:: What is required ::
Would you please write out each entry that follows, exactly as written?

:: Task data ::
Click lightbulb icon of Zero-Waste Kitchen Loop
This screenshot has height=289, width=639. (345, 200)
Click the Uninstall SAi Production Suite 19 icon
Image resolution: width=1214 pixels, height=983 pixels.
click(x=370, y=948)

:: Solution for this exercise ::
Click lightbulb icon of Zero-Waste Kitchen Loop
This screenshot has height=289, width=639. (345, 200)
Click the Uninstall SAi Production Suite 19 icon
Image resolution: width=1214 pixels, height=983 pixels.
click(x=370, y=948)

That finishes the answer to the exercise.